Infirmary and Biology Teacher

52.9K 3.5K 7.9K
                                    

Biraz kısa oldu gibi ama neyse

Bollca yorum isterim üzümlerim 🥰🥰

Beğenirsiniz umarım ^^

İyi okumalar

Miyav

Sigarasından bir nefes daha çekerken, mavi gözlerini telefonunun parlaklığını oldukça düşürmüş olduğu ekranından çekmiş, okul bahçesine bakmıştı kırık tahtaların arasından.

Okulun artık kullanılmayan, eki tuvaletindeydi. Buraya sadece o gelirdi, sigara içmek için. Bazen arkadaşları da gelirdi gerçi, birlikte tüttürürlerdi.

Nefesini dışarı verirken, tahtaların arasından yukarı süzülecek dumanı umursamadı. Gri dumanın bir kısmı dışarı çıkmış, bir kısmı da  kıvırcık sarı tutamlarına bulanmış, üstünü iyice sigara kokutmuştu. Her zaman içtiği markadan değildi bu dal, oldukça hafifti ama parası buna yetmişti. Annesi, harçlığını bu hafta az vermişti çünkü.

Oturduğu pencere kenarında biraz hareketlendi, kalçalarını saran mavi kot pantolonu mermerdeki tozlar sayesinde kirlenirken, telefonunun ekranını kilitledi. Dışarıda gördüğü bütün o insanları tanıyor olmak, garip geliyordu ona. 'Ne çok gereksiz insan tanıyorum.' diye düşündü, bu düşüncesine kendi kendine güldü.
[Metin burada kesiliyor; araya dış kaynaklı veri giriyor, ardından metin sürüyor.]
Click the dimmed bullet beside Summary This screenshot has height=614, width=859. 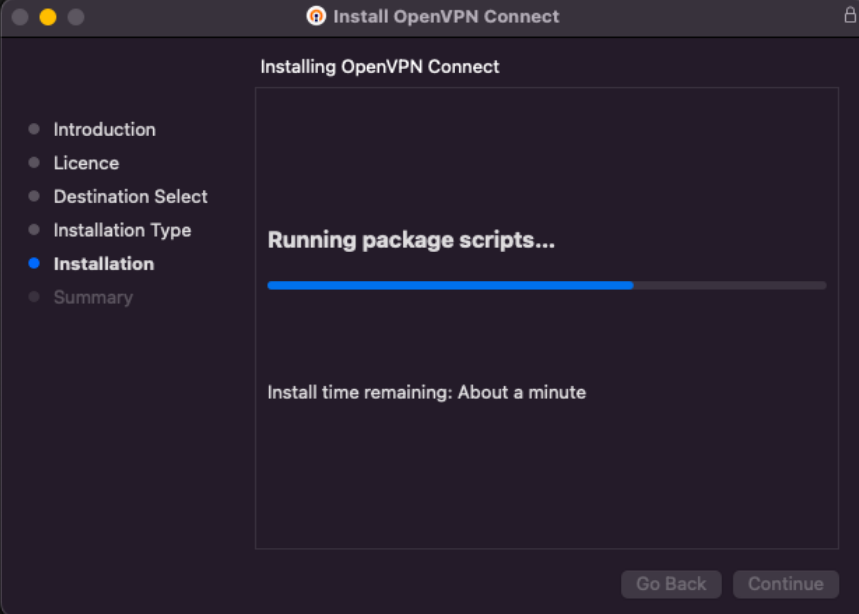pyautogui.click(x=34, y=297)
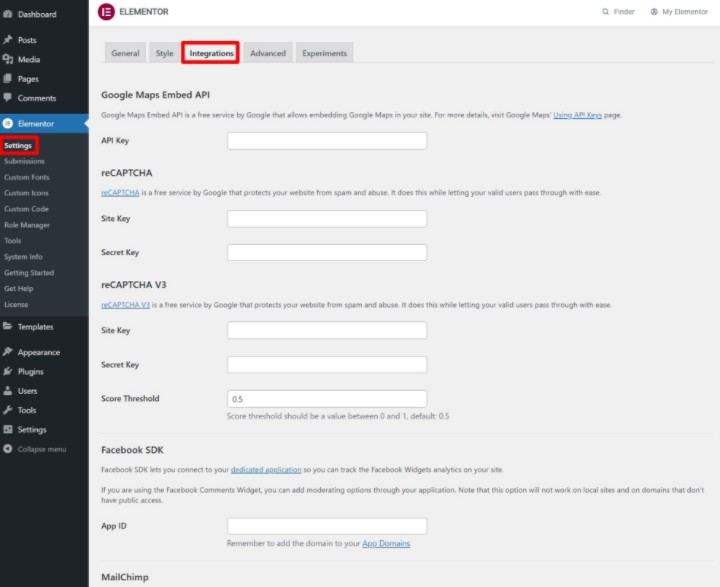This screenshot has width=720, height=587.
Task: Focus the Google Maps API Key field
Action: pos(327,141)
Olivia, elindeki telefonuyla sevgilisinin yanına koşarken adını unuttuğu alfa çocuk, sektirdiği topunu bırakıp omega sevgilisinin ona gösterdiği şeye bakmıştı.

Onları izlerken bir nefes daha çekti ciğerlerine. Annesi bir omega olarak sigara içmesini hiç doğru bulmuyordu ama umurunda değildi. İçmek istiyordu ve içiyordu işte. Ağır sigaralar içeriğinde ya da nargile çektiğinde, bacaklarında olan o titremeyi ve başının dönmesini seviyordu.

Mavi gözleri, ufacık aradan birden vurmaya başlayan güneşle parlarken, rahatsız olup tekrar telefonuna indirdi bakışlarını. Parmak izini okutup tekrar açtığı ekrana düşen bildirim ise, gözlerini devirmesine neden oldu.

Arkadaşlarından biri derse gelmesini söylüyordu, hadi ama, ders kimin sikindeydi?

Sigaranın dumanı yüzünden yaşaran gözlerini birkaç kez kırpıştırdı. Sigarası yavaşça bitiyordu bu yüzden sonunu beklemedi, kenara bastırıp söndürdü ve oturduğu yerden aşağı atladı. Üstünü silkeleyip, beyaz gömleğini belini sıkıca saran pantolonunun içine sıkıştırdı yeniden. Telefonunu arka cebine attı ve kenara bıraktığı çantasını alıp çıktı tuvaletten.

Ayağındaki Converse'ler, yeni alındığı için parlak ve alımlıydı. Bu yüzden önündeki çamura basmaktan çekindi, üstünden zıpladı. Okula girdiğinde, dolabına doğru ilerleyecekti ki, köşeden dönen bir başka bedene çarptı başı.

Yapılı bir bedendi, buram buram alfa kokusu yayılıyordu etrafa. Biraz misk meyvelerine benzer, biraz da pudra ile karışmış, alımlı, çekici ve tatlı bir kokuydu. Sarı saçlı olan bunu umursamadan geri çekildi ve asla yüzüne bakmadan, ayakkabılarını incelemeye devam etti.

"Özür dilemeyecek misin Taehyung?"

Biyoloji öğretmeninin tanıdık ses tonu kulaklarına dolduğunda, iç çekti. Dudakları arasından ufak bir özür mırıldanıp dolabına gitmek için hamle yapacakken öğretmeninin uzun parmakları kolunu kavrayıp onu durdurdu. Tam o sırada yanlarından hizmetli ve temizlik malzemeleri koyduğu araç geçti.

"Yürürken önüne bak." Dedi öğretmeninin yakınındaki sesi. Sonra ise kolu serbest bırakılmıştı. Beklemeden uzaklaştı. Bakışları yükselip, önüne bakmaya başladığında ise Andrade ve Victoria'nın dolabının önünde onu beklediğini görmüştü.